_Input records_
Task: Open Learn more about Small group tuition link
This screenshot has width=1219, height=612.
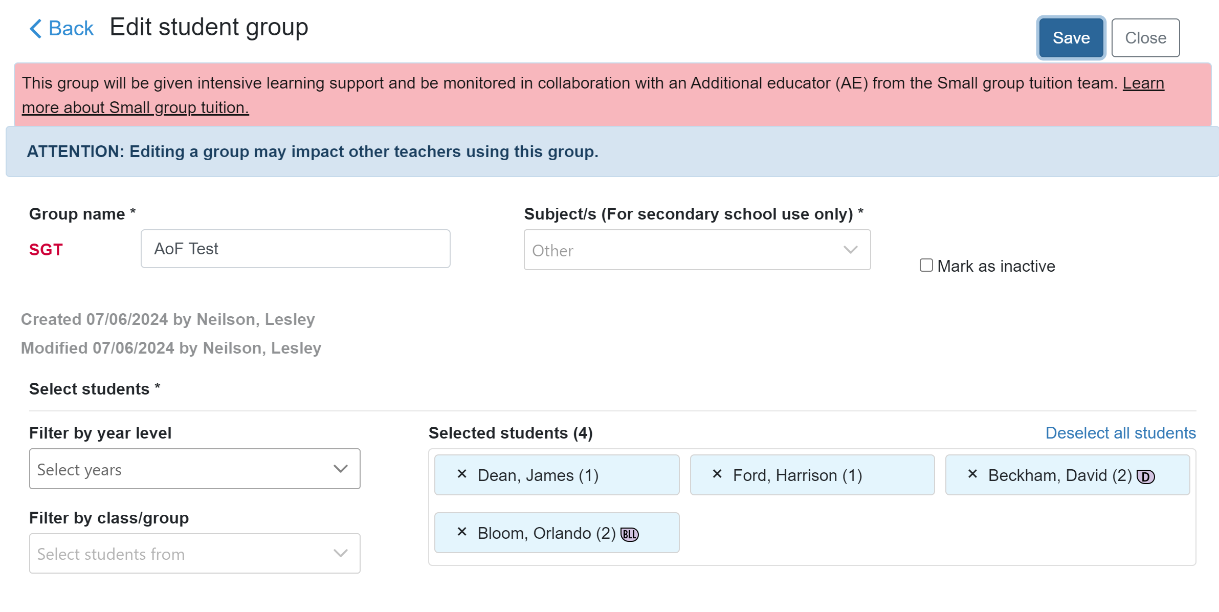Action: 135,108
--
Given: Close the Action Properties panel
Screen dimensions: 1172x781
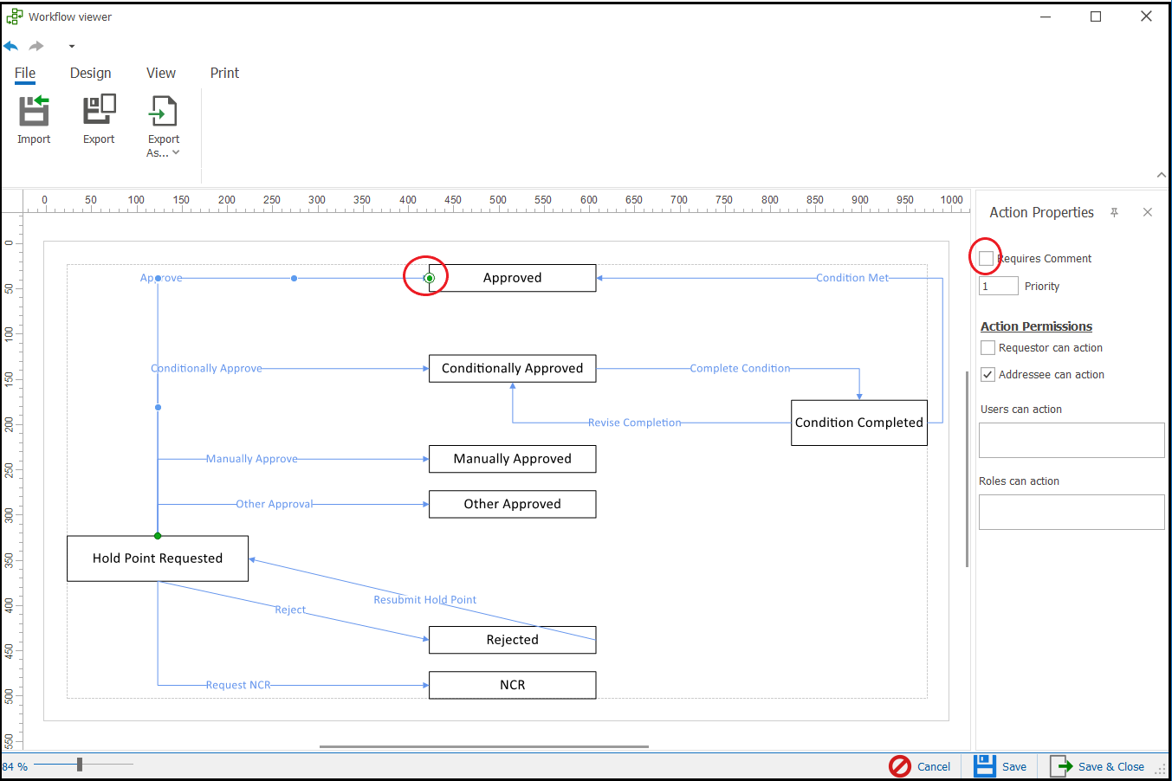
--
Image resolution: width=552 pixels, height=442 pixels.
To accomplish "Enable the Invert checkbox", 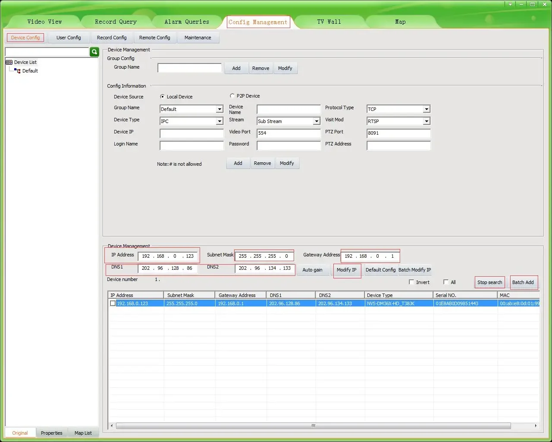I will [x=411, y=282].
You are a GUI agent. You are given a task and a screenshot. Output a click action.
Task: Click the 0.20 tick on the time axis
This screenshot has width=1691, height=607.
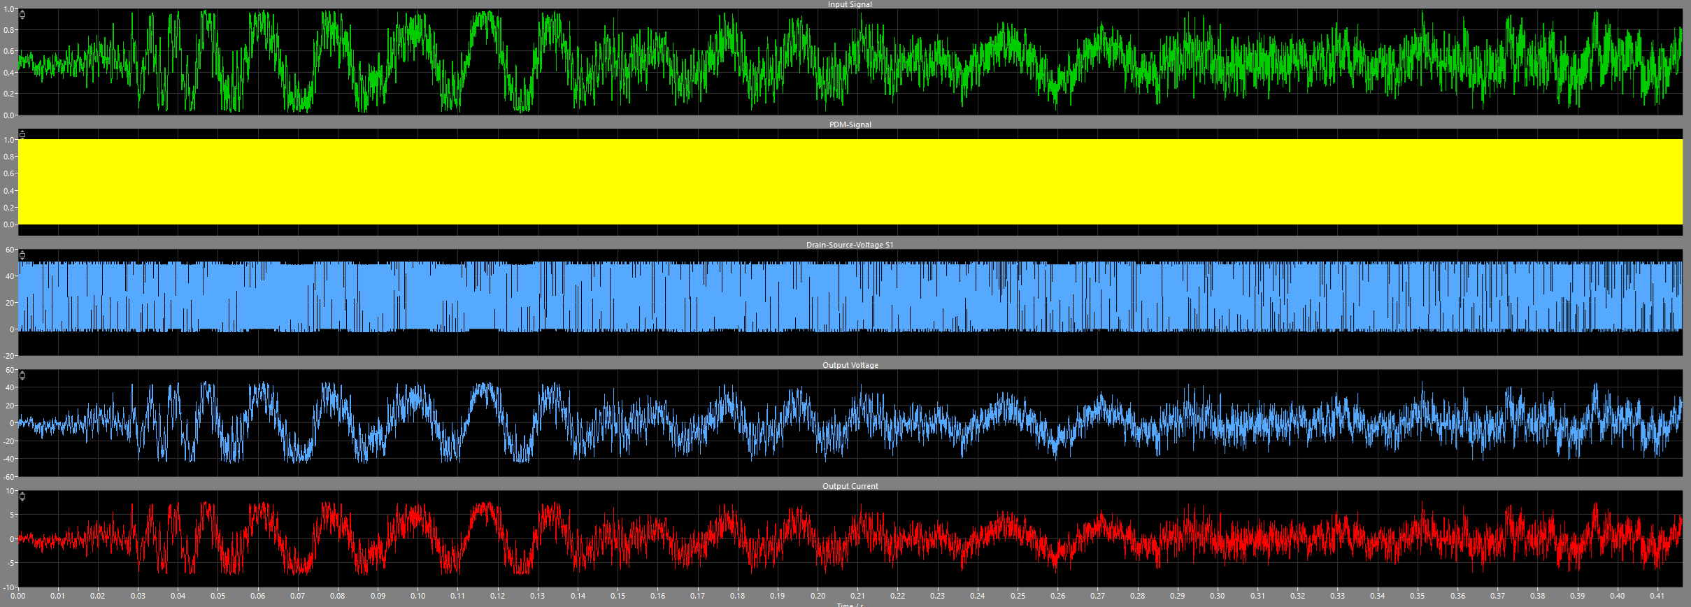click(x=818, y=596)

_Work to be completed_
Output the lines above between the one holding "Given: Close the Action Properties panel" and the one holding "Screen dimensions: 1172x781", inclusive, with nothing before or after them.

_Response_
Given: Close the Action Properties panel
Screen dimensions: 1172x781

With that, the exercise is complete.